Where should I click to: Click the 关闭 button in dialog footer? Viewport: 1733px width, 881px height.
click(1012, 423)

- - -

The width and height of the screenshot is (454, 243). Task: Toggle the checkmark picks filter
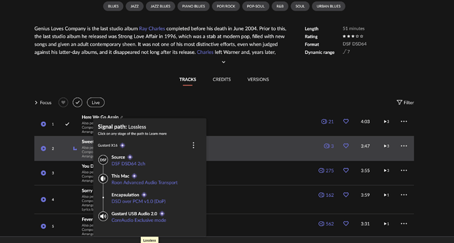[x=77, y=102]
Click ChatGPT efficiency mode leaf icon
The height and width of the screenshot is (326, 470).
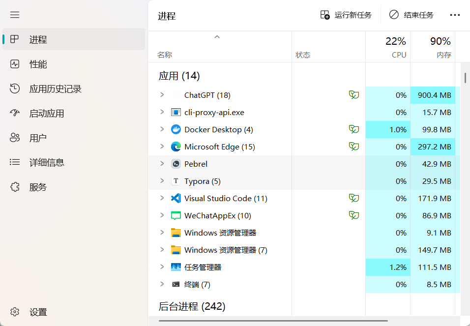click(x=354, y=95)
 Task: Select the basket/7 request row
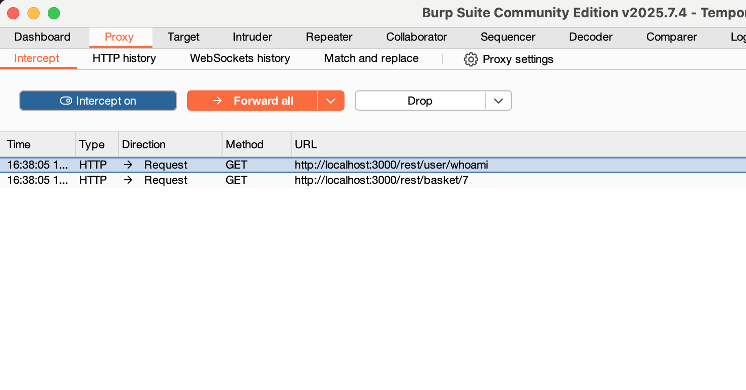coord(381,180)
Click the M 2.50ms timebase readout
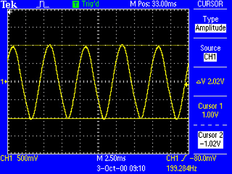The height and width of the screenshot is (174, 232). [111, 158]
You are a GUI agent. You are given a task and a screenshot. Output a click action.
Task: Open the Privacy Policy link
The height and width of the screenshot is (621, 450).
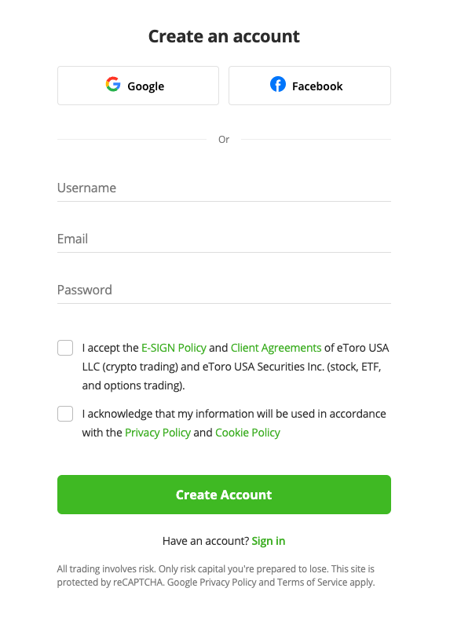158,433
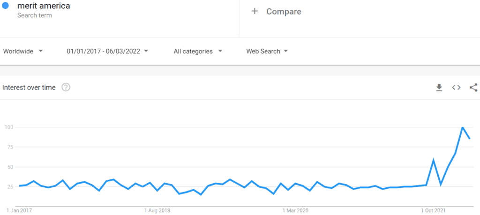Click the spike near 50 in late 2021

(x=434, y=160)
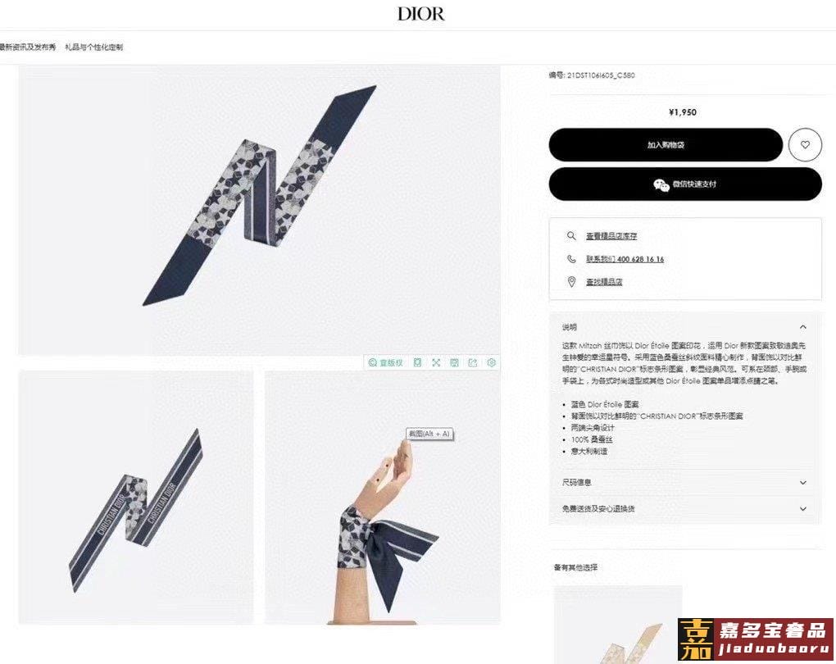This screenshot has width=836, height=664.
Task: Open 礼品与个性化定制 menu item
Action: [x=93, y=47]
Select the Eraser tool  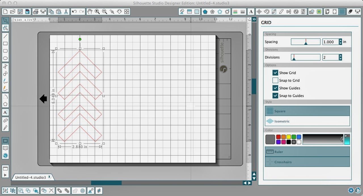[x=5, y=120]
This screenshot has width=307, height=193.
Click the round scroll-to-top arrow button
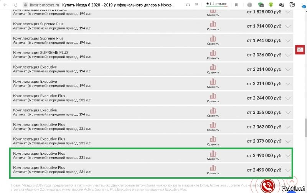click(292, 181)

- - -

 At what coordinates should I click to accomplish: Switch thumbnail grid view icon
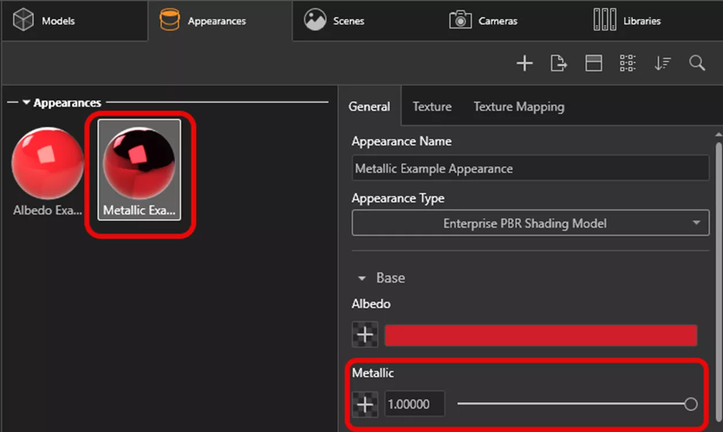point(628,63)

- - -

Copy the records from the line with "Where should I" up to and including the line with "click(1012, 423)", adding 74 to every coordinate in the answers.

Exercise output
Where should I click to: Click the 关闭 button in dialog footer? Viewport: 1733px width, 881px height.
click(1086, 497)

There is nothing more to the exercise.